J showed us around. There were three acres with a dam, chickens, and a general air of unkempt wildness. "There's koalas in the gum trees," he said. "But don't walk down there when there's a strong wind blowing. Too many gum trees - you'll get a branch dropped on your head."
We made mental notes to only look for koalas on days with no wind.
The backyard dam reflections were nice,though, and the dangerous wind was absent. |
Although the creepy night time garden ornaments were... creepy. |
A little gate led out to rolling hills of grass and trees, dotted with sheep and kangaroos in equal measure. An old drystone wall meandered in and out among the trees.
"That's all owned by Mr D", said J. "You can go wander through there, he doesn't care. Just don't fall down the old well."
"Where's the old well?"
"I don't know. Somewhere out there. It's overgrown."
We made mental notes to take long sticks and test the ground in front of us if we went walking.
Morning in the Onkaparinga valley. |
There were no dish washing facilities in our space so we put our dishes on a tray outside and thanks to the intervention of the dish washing fairy they reappeared later in the day, sparkling clean. One morning the fairy appeared at our door, stylish from head to toe in shades of mauve with matching pearlescent purple walking stick.
"I'm running late!" She cried. "I'm off to my grand daughters 21st, and I don't have time to wash the dishes! Will you survive until I get back?"
We reassured her that we were going out ourselves, that the lack of clean dishes would not affect us, and she should enjoy her day. "We're on a bus going around the wineries," she replied, and rolled her eyes in anticipation (trepidation?) as she departed.
J returned the dishes after dark. He was both dapper and disheveled in a sharp suit with white hair sticking out all over his head, as if he had been electrocuted. "How was the party?" I asked. He put his hands over his ears and shuddered. "The music was so loud! These young people! Dancing on a bus!" I suspected from the size of his smile that he had a grand time, and may possibly have indulged in a spot of bus dancing himself.
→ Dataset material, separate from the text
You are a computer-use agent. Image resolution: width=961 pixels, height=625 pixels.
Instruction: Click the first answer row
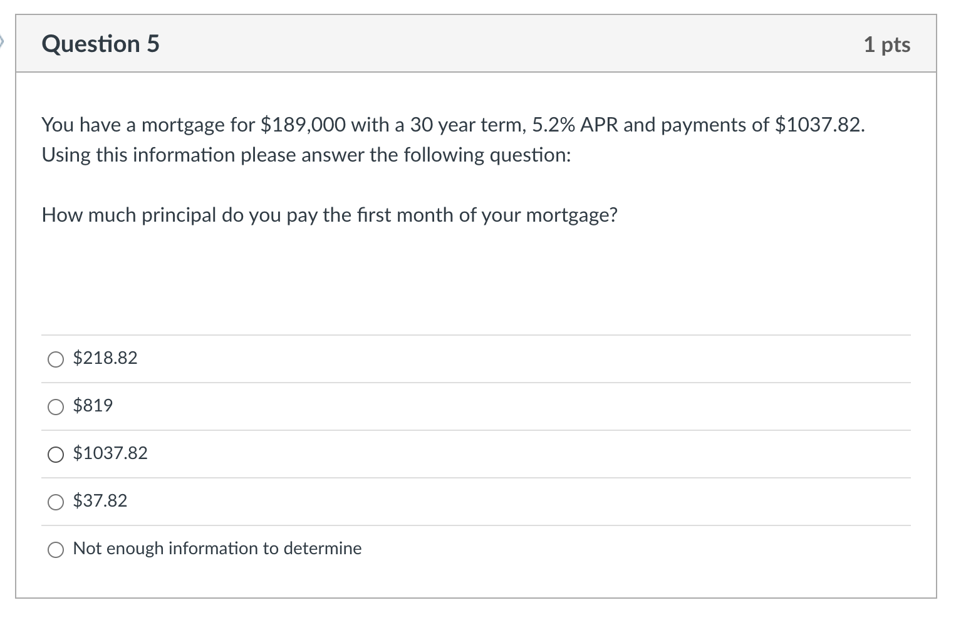pyautogui.click(x=476, y=358)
We went walking in the Onkaparinga National Park and sojourned to Hallett Cove to collect the keys for our next house sit. When we weren't out we stayed inside where it was warm, but one afternoon I put on my beanie and went out for a wander to the drystone wall, keeping a suitable look out for lurking overgrown wells.
The kangaroo gang kept a wary eye on me. |
A crumbling dry stone wall was all that remained of the original homestead. |
I didn't find the well. |
Good on Mum who, let me remind you, has already celebrated her 90th birthday.